The Shinjuku metro stop has 4 million people passing through it every day and we were going through at the height of rush hour. We are just not used to dealing with this massive amount of people in at the U.S. Despite the huge crowds, these people are obviously used to it, and everyone is calm and amazingly polite. As soon as our metro arrives, everyone calmly entered the doors, but what we weren’t expecting was we start to feel the constant pressure up against our bodies as people start to jam into the cars to maximum capacity until you are smashed on all sides, like sardines packed in a can and there is no space on any side of you! Your face is inches away from a total strangers face. Yol and I started laughing hysterically at the rediculousness of our situation. As the train lunged forward to move, we thought we would fall down, but we were packed in so tightly, there was just no way you could fall. In America, it would have been a pick pocketer’s delight, and I’m pretty sure the person next to me had a samsung in his pocket and a set of keys. We finally came to a popular stop, and a massive wave of people started to exit the metro. I felt like I was going to be swept out the car door, along with the tide of departers. Chuck had to actually grab my arm so I wasn’t pulled out with the current. What a zoo! I can’t imagine that this is how they go to work every day.
It was a two hour bus ride to Mt. Fuji…nice to get out into the open spaces, away from the city. The Japanese cherry blossom trees are native to Japan and they are everywhere along the countryside…lining the freeways, along the rivers, dispersed throughout the foliage all along our drive. It’s a beautiful sight.
When we arrived in Hakone, we had a traditional Japanese lunch, we transferred to a boat the a 15 minute ride across the lake, and then took an aerial tramway 7 minutes above sea level to finally see a spectacular view of Mt. Fuji. We saw some pretty awesome views of the mountain early in the morning, but as the day lingered on, by the time we reached the top, it was pretty hazy, and difficult to take great photos, but I did get a couple of good shots in the morning.

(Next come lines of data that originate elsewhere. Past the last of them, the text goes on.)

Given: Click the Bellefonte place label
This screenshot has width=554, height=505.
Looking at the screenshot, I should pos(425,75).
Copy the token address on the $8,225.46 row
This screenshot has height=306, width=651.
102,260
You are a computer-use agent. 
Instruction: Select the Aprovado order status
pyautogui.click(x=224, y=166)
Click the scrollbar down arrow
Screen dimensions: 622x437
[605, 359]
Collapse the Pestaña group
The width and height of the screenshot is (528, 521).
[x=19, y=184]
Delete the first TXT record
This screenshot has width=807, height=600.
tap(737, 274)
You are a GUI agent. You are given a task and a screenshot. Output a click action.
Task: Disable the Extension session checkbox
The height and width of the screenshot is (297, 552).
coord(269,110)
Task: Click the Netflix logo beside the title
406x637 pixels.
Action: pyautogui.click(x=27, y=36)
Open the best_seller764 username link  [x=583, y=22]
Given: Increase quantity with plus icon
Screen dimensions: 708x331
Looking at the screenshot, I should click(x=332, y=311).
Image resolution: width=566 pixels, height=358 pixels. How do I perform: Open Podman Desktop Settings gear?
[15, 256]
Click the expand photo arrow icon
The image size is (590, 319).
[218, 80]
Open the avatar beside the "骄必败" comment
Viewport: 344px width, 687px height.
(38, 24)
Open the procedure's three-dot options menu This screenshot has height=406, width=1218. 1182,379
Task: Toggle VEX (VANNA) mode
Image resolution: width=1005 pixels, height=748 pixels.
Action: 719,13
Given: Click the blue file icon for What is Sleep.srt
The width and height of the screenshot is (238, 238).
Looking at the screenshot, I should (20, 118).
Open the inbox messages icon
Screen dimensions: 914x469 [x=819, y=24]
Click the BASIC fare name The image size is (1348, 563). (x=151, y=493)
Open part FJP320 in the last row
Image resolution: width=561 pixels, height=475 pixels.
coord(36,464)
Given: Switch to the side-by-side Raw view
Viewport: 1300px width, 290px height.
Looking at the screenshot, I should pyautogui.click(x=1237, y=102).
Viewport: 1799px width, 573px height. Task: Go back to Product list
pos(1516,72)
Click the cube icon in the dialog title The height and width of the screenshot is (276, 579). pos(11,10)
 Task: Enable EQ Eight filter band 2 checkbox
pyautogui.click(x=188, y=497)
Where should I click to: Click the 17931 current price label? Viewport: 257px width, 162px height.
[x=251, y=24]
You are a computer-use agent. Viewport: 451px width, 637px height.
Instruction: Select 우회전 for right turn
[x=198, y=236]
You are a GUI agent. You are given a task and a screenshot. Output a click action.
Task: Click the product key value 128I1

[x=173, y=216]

To get back to our hotel, we had our first taste of Japan’s bullet train. Since we were far away from town, there were no crowds at the station, and it was quiet as we waited on the platform. We felt a sudden rumbling and wondered it was, and before we knew it, at close to 225 miles per hour, a bullet train flew through the train station, and disappeared into the tunnel, just seeing a glimpse of it as it rocketed through the station. Holy mackerel, these things are lightening fast! We felt like the suction from the speed would have just pulled us right off the train platform!
Once inside, the trains are slick, immaculate, and looked like new. Amazing! We could certainly learn a few things from the Japanese when it comes to mass transit.